Early in the morning National Geographic Islander II dropped anchor at Academy Bay at Puerto Ayora, the largest town on the archipelago. After breakfast we headed to the main dock and afterwards, we boarded the buses heading to the highlands to visit “El Trapiche,” one of the oldest farms of the island. Its owner, Mr. Adriano Cabrera, showed us the process of making sugar and alcohol (moonshine) from sugar cane juice. What makes this site special is the rustic way of producing and harvesting the products which was developed hundreds of years ago.
After savoring delicious Galapagos coffee with chocolate and brown sugar, we headed towards “Los Gemelos” or “The Twins,” a pair of pit craters located in the center of Santa Cruz Island at its highest point. The collapse of a magma chamber formed both craters long time ago. The holes are giant and estimated to be a few hundred feet deep with sheer cliffs surrounding the dense vegetation below. We walked along the craters covered by a forest of scalesia pedunculata, an endemic tree found in the highlands of the island.

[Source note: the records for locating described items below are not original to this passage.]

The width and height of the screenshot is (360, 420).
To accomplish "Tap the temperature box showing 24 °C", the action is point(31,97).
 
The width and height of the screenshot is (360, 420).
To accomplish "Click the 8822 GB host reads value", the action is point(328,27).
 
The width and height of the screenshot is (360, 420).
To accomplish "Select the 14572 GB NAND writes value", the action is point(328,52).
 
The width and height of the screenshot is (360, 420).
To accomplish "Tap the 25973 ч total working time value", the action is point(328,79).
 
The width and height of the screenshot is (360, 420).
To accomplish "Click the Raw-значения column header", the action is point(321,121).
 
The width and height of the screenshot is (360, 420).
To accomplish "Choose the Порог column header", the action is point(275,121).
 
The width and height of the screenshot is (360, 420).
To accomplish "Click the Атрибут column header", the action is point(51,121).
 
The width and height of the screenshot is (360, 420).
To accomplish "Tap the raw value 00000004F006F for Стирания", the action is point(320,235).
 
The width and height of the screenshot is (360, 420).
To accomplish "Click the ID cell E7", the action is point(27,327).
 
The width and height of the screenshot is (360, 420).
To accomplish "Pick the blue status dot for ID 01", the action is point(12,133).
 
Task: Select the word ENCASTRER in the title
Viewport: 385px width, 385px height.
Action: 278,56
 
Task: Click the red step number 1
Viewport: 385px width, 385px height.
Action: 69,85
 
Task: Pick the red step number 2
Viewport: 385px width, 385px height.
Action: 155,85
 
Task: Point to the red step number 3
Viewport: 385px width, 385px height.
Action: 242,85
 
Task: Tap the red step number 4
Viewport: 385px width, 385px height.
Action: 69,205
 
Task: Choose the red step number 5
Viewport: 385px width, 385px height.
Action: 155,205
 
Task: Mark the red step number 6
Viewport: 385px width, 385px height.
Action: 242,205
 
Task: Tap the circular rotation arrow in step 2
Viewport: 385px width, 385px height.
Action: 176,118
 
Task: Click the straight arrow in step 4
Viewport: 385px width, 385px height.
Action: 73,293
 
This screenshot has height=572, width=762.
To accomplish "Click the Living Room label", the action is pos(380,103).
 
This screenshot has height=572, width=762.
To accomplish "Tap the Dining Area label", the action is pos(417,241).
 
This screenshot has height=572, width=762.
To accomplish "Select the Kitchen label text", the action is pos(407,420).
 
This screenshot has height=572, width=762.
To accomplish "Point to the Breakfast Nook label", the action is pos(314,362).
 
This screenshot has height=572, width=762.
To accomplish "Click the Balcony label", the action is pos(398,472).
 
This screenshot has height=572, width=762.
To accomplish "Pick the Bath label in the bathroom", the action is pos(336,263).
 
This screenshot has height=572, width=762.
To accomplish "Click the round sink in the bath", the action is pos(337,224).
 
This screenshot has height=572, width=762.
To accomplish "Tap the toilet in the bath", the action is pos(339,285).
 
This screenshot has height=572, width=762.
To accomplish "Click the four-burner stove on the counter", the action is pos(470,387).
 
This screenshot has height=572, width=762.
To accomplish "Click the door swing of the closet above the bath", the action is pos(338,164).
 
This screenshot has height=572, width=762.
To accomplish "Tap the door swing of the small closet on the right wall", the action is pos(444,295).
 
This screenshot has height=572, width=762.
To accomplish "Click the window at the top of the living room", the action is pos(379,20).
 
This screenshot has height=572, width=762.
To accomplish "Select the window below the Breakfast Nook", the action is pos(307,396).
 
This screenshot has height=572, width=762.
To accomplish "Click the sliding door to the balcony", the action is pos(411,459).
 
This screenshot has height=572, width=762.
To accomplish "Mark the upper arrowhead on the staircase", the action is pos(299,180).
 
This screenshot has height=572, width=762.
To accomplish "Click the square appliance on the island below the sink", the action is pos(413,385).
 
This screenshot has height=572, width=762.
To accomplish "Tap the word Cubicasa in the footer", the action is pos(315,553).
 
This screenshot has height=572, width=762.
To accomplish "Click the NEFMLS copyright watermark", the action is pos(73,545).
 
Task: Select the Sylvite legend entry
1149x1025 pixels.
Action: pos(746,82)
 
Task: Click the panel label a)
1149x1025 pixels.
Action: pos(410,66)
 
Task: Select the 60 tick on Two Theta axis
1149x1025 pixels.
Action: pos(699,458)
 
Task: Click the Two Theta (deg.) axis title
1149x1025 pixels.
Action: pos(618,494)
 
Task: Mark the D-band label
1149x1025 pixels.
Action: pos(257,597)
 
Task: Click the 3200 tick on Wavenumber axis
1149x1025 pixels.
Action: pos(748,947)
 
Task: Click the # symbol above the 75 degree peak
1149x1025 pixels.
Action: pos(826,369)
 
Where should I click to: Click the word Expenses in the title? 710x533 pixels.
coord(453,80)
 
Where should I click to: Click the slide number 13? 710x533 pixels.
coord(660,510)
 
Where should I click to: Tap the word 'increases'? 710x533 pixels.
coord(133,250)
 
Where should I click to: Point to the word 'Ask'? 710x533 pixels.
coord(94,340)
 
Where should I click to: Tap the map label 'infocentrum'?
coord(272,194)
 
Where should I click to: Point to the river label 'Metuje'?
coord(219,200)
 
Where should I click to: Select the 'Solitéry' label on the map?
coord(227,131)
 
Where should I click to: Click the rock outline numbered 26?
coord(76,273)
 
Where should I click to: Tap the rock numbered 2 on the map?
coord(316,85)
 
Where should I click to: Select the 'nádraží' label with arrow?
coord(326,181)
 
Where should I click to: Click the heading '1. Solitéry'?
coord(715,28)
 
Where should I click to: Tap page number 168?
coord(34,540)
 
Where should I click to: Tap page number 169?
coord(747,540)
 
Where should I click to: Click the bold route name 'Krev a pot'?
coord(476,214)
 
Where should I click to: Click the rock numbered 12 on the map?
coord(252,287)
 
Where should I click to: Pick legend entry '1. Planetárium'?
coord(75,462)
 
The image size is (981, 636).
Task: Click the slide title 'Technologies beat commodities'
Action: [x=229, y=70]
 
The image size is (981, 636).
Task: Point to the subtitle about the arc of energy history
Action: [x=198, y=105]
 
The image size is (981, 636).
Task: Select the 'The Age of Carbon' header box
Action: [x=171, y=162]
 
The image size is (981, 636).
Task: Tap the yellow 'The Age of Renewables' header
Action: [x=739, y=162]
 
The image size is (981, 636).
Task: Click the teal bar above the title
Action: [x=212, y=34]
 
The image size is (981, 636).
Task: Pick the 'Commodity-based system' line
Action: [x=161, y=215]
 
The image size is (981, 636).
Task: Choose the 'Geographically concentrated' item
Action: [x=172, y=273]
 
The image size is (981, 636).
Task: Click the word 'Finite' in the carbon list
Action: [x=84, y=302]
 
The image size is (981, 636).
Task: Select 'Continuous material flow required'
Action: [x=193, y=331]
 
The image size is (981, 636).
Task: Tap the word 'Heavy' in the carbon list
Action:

After visiting the pit craters, we headed at El Manzanillo Farm to enjoy a succulent and delicious lunch and then to visit the emblematic giant tortoises in their natural habitat. We found them everywhere, along the road, climbing hills, resting inside muddy puddles, or feeding on grass. We observed males and females of different sizes and ages roaming freely and indifferently close to us.
Finally, we headed back to Puerto Ayora to visit the Galapagos National Park breeding center. We observed the efforts made by local institution trying to protect and preserve the lineage of this emblematic species unique in the world. We started visiting the smallest tortoises which had left the incubators few months ago; next the females and males in corrals where we could appreciate the difference in size and the shape of their carapaces.
After an incredible day with the giants of the Galapagos, we started our return to National Geographic Islander II as the sunset painted the horizon with a reddish color that was reflected in the sea, while we, tired but happy, remembered this special day.